Still hidden behind newsprint, Raymond shifted in his chair. “Why?”
“Because I’m asking nicely.”
The paper lowered slowly, revealing narrowed eyes. “You think someone messed with the lab? Alex told me there was some malfunction or something. It was probably a glitch. Those kids just didn’t save their homework.” Asshole laughed at his own joke.
“I think I’d like to see the logs.”
“That’s need-to-know information.” He folded the newspaper with deliberate precision, setting it aside like he was preparing for combat.
This fucking dunce. He was about to need to know how to surgically remove my boot from his ass.

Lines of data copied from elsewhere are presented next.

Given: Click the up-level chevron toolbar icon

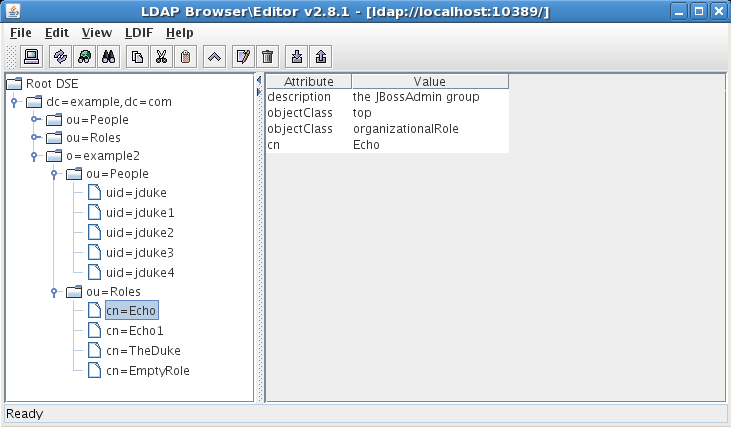Looking at the screenshot, I should point(214,57).
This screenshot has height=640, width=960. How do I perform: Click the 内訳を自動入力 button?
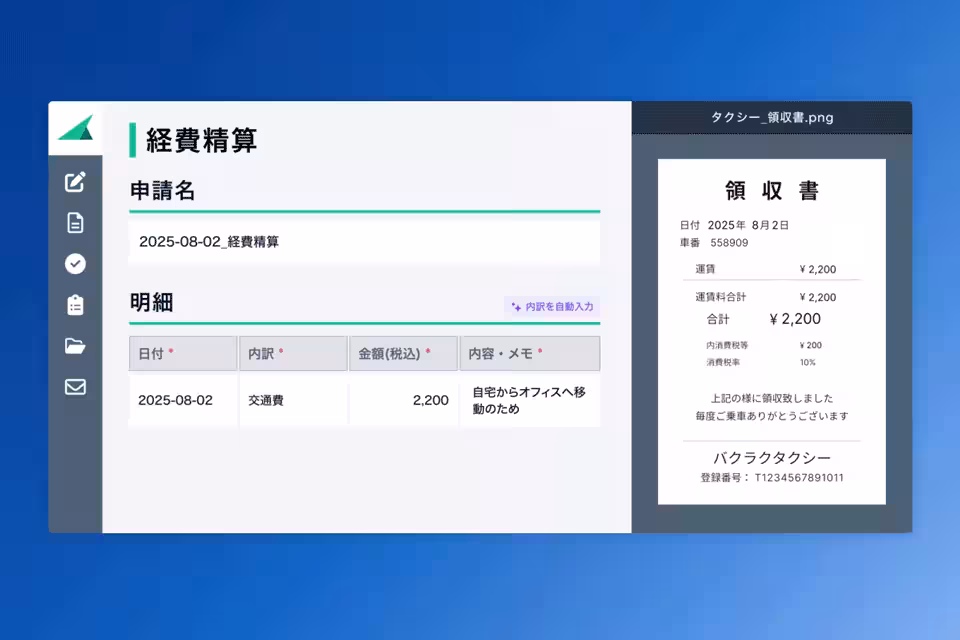553,307
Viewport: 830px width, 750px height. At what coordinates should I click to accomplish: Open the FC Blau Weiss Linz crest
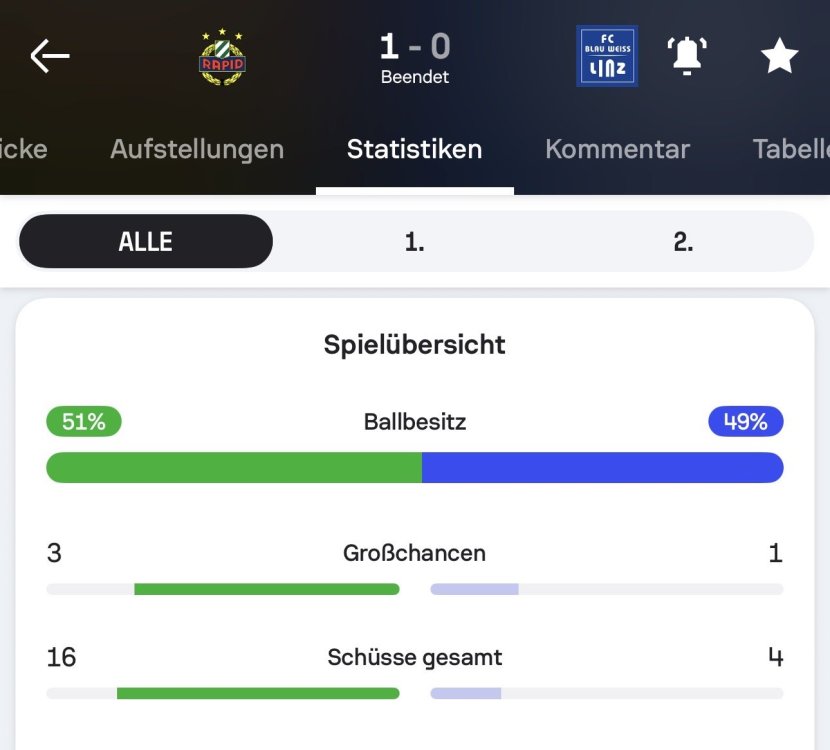click(x=607, y=56)
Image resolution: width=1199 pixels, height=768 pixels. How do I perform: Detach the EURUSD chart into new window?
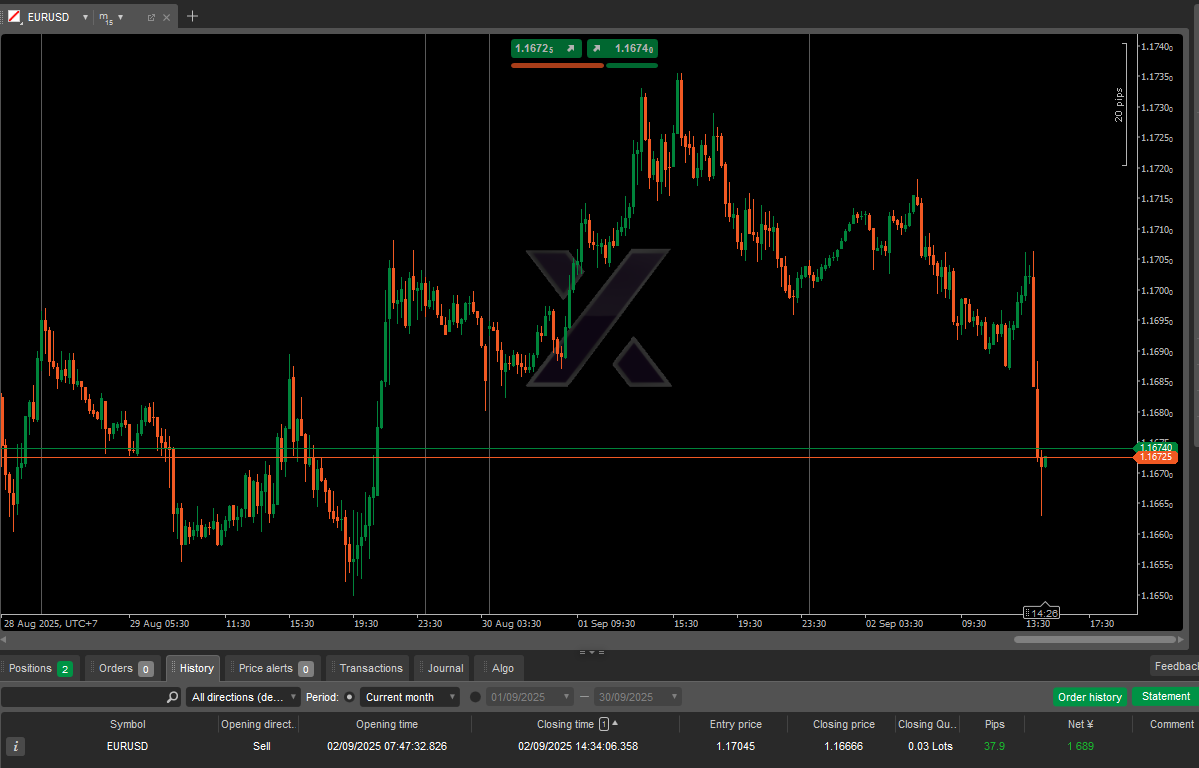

The door clicked shut behind me as I stepped inside. “Wilmington, we can do this easy or we can do it hard. Easy is you hand over the logs and we both do our jobs. Hard is I call George Mercer at the FBI, explain that you’re obstructing a security investigation, and let him explain to your boss why federal contractors are pulling your clearance and you’re out of a job.”
His jaw worked side to side. “You don’t have that authority.”
“Why don’t we fuck around and find out, buddy.”
The air conditioning hummed. Someone laughed in the hallway. The standoff stretched until Raymond yanked open a desk drawer and shoved a tablet across the surface with enough force that it nearly went airborne.
The device landed in my palm before it could fall. I walked to the other side of the room and leaned against the wall. Data scrolled past, showing everyone who’d come into the building over the weekend—cleaning crew Saturday evening, right on schedule. Three maintenance workers Sunday morning for HVAC repairs. Security guards rotating shifts.
And, sure enough, Charlotte, badging in Sunday at 12:47 p.m.
I read on. “Says here Dr. Gifford isn’t authorized for weekend access without prior approval.”
Raymond rocked back until his chair creaked. “Yeah. Something about overall morale and stuff. But she does whatever she wants. Girl genius gets special treatment.”
“Nobody stopped her?”
“Not our job to babysit the scientists. She wants to work herself to death, that’s her business.”
I turned to the security camera feeds on the tablet. It didn’t show anything that wasn’t consistent with the log—the cleaning crew moving through their routine, HVAC guys doing their job. Nothing obviously out of place. Even Charlotte entering Sunday afternoon seemed focused but normal.
But something felt off.
I needed to do a walk-through of the building, check things out for myself. Raymond was demanding more info as I handed him back the tablet, but I ignored him.
I headed downstairs. The entry points seemed secure, doors and windows intact. Raymond trailed behind, each footstep deliberately heavy. “What exactly are we looking for, Hughes?”
We weren’t looking for fucking anything. I was trying to figure out why my Tyler-senses were tingling.
The weekend cleaning crew had left their usual traces—gleaming floors, reorganized break room, that particular industrial disinfectant scent. The HVAC work checked out, service orders filed properly.
Everything appeared pristine. Nobody had broken in, tunneled in. Nothing was out of place.
Raymond planted himself like a roadblock when we circled back to the main entrance, arms crossed. “Satisfied? Look, these systems glitch all the time. Had a server crash just last month that wiped out half the accounting database. Nobody’s fault, just technology being technology.”
Maybe. But I doubted it. I set the tablet on his desk like I was returning a library book I hadn’t wanted to check out in the first place, then took the stairs before he could deliver another TED Talk on Why Security Guards Know Everything.
Back in the lab, I stopped to watch Charlotte for a moment. She always worked hard, but this was something different. Her fingers never stopped moving across the keyboard in some sort of desperate rhythm. Tension fairly radiated through her body.
Alex came up to me. He was still tense too, but nothing at all like Charlotte’s unnatural frantic energy. “Did you find anything of importance with Raymond?”
I shook my head, still studying Charlotte. “Entry logs appear normal. Nothing seems out of place. It’s not definitive, but it doesn’t look like there was any unauthorized access this weekend.”
Alex mussed his hair into a style I’d call accidental mad scientist. “Maybe it was some sort of system error, like we talked about. It is possible. “
Raymond had said the same. I wasn’t willing to take it at face value. I needed to talk to Charlotte, find out what she’d seen when she first realized there was a problem.